Geotechnical engineering and soil chemistry researchesr pursue long-term solution for oil sand tailings

A multidisciplinary effort between Purdue University's Lyles School of Civil Engineering and the Departments of Agronomy and Earth, Atmospheric, and Planetary Sciences aims to contribute to the design of practical engineering solutions for the safe long-term management of Canada’s oil sands tailings ponds.

Tailings ponds are engineered dam and dyke facilities used to store fluid fine tailings. These tailings are high water content waste byproducts of oil sands mining. Currently, there are more than 1 billion cubic meters of fluid fine tailings in northern Alberta. And with each passing year, the volume of these ponds only continues to grow.

“Right now, the volume of tailings could just about canvas all of Chicago,” said Cliff Johnston, professor of soil chemistry. “These tailings are like a milkshake made of around 30 percent clay and 70 percent water with organic materials in it. You can literally see these ponds from space.”

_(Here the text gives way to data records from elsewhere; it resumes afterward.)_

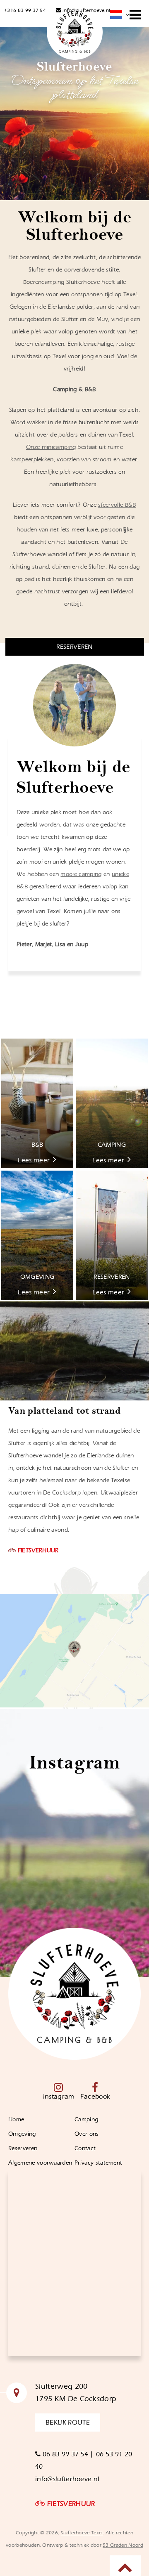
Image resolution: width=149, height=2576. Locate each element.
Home (16, 2119)
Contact (86, 2148)
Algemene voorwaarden (40, 2163)
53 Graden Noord (123, 2545)
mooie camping (80, 874)
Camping (86, 2119)
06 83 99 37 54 (65, 2454)
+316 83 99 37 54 (25, 10)
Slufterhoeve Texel (82, 2533)
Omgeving (22, 2134)
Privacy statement (98, 2163)
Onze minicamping (51, 447)
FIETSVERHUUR (38, 1550)
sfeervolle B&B (117, 505)
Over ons (86, 2134)
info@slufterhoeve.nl (85, 10)
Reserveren (22, 2148)
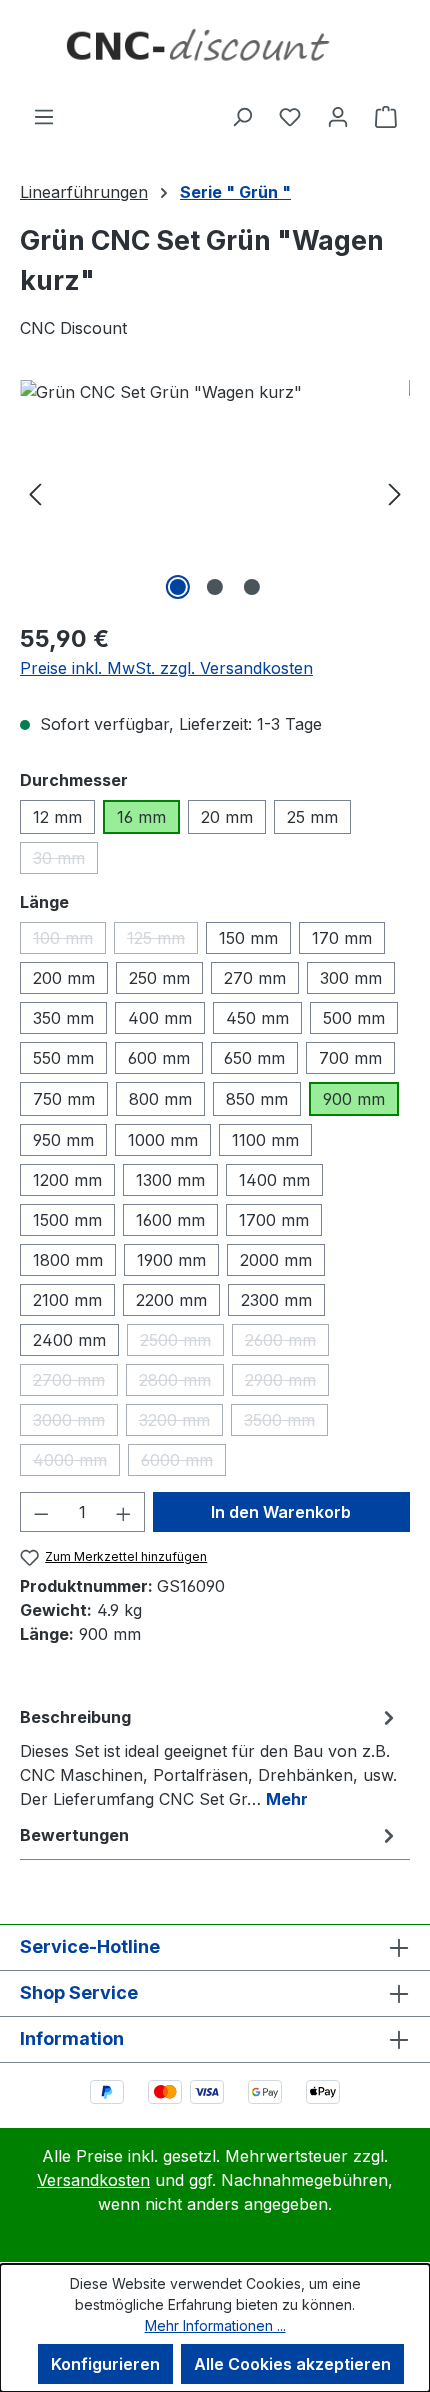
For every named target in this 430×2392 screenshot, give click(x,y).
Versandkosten (93, 2180)
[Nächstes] (395, 492)
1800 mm (68, 1260)
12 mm (57, 817)
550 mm (63, 1058)
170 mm (342, 938)
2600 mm (287, 1343)
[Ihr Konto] (338, 116)
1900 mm (171, 1260)
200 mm (64, 978)
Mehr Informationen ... (215, 2325)
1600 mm (170, 1220)
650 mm (254, 1058)
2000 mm (276, 1260)
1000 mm (163, 1140)
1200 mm (67, 1180)
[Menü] (44, 116)
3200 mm (181, 1423)
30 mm (65, 861)
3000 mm (75, 1423)
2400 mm (69, 1340)
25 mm (312, 817)
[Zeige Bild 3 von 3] (252, 587)
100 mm (69, 941)
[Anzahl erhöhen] (124, 1512)
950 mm (63, 1140)
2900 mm (287, 1383)
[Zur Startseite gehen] (215, 52)
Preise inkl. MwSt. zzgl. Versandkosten (166, 668)
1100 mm (265, 1140)
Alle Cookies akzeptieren (292, 2364)
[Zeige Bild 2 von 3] (215, 587)
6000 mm (183, 1463)
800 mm (160, 1099)
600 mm (159, 1058)
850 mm (257, 1099)
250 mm (159, 978)
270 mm (255, 978)
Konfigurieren (105, 2364)
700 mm (350, 1058)
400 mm (160, 1018)
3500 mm (286, 1423)
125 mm (162, 941)
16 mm (141, 817)
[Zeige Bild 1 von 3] (178, 587)
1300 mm (170, 1180)
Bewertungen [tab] (74, 1835)
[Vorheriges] (35, 492)
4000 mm (76, 1463)
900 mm (354, 1099)
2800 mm (181, 1383)
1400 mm (274, 1180)
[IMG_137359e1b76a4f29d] (215, 492)
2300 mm (276, 1300)
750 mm (64, 1099)
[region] (215, 492)
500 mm (354, 1018)
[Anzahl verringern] (41, 1512)
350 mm (63, 1018)
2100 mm (67, 1300)
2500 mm (182, 1343)
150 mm (248, 938)
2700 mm (75, 1383)
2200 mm (171, 1300)
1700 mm (274, 1220)
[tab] (210, 1757)
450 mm (257, 1018)
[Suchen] (242, 116)
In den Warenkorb (281, 1512)
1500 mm (67, 1220)
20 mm (227, 817)
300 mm (351, 978)
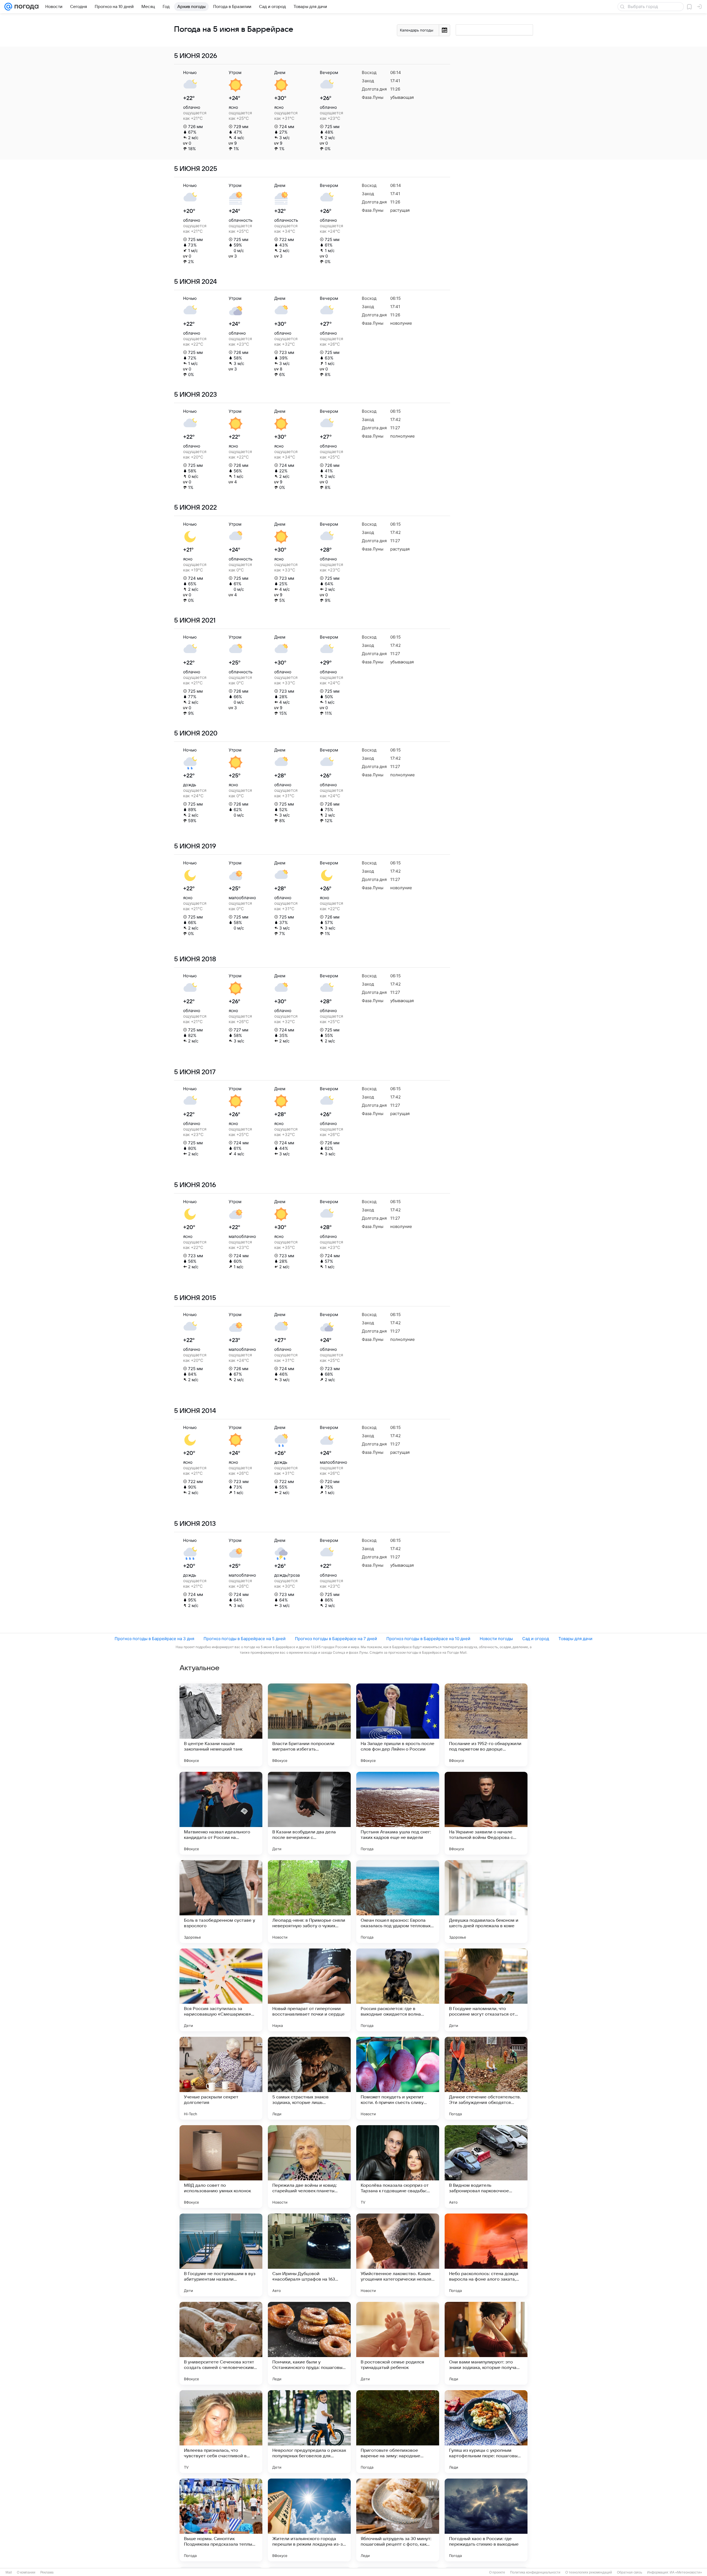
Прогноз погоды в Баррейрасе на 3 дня (154, 1638)
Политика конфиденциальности (535, 2572)
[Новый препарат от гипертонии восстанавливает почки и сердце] (309, 1989)
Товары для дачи (575, 1638)
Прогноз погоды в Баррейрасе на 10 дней (428, 1638)
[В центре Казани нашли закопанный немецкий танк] (221, 1724)
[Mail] (8, 6)
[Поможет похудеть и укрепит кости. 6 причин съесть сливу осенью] (397, 2078)
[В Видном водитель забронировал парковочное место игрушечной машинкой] (486, 2166)
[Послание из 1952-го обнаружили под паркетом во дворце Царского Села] (486, 1724)
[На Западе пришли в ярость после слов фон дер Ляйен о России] (397, 1724)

One of the most effective paths to improving the situation involves treating these tailings with water-soluble polymers to accelerate their dewatering for final integration into reclaimed landscape. “Despite the wide application of this methodology, the mechanisms that control the effectiveness of the treatment are not completely understood, and many questions remain regarding the long-term properties of the unique geomaterial created as a result of the treatment” said Marika Santagata, associate professor of civil engineering.

Mohammadhasan Sasar, a geotechnical engineering PhD student, explained that this is due to “the complex and variable nature of the tailings, and the many factors that come into play, including water chemistry, type and amount of polymer added and amount of mixing energy applied in the field.”

Sasar has been working with Santagata and Johnston on understanding the interplay that exists between the chemistry of the polymer treated tailings and their short-term and long-term structure and engineering properties. The complex nature of the research required an incredible amount of cooperation between departments.

“Without the interdisciplinary efforts between our group in civil engineering and the soil chemistry laboratory in the Department of Agronomy, this would have been far too complex of an issue to tackle,” Santagata said. “Study of polymer-clay-organic interactions, and characterization of these ultra-soft geomaterials required expertise in multiple disciplines.”

The research team is now working to share their results with the professional community.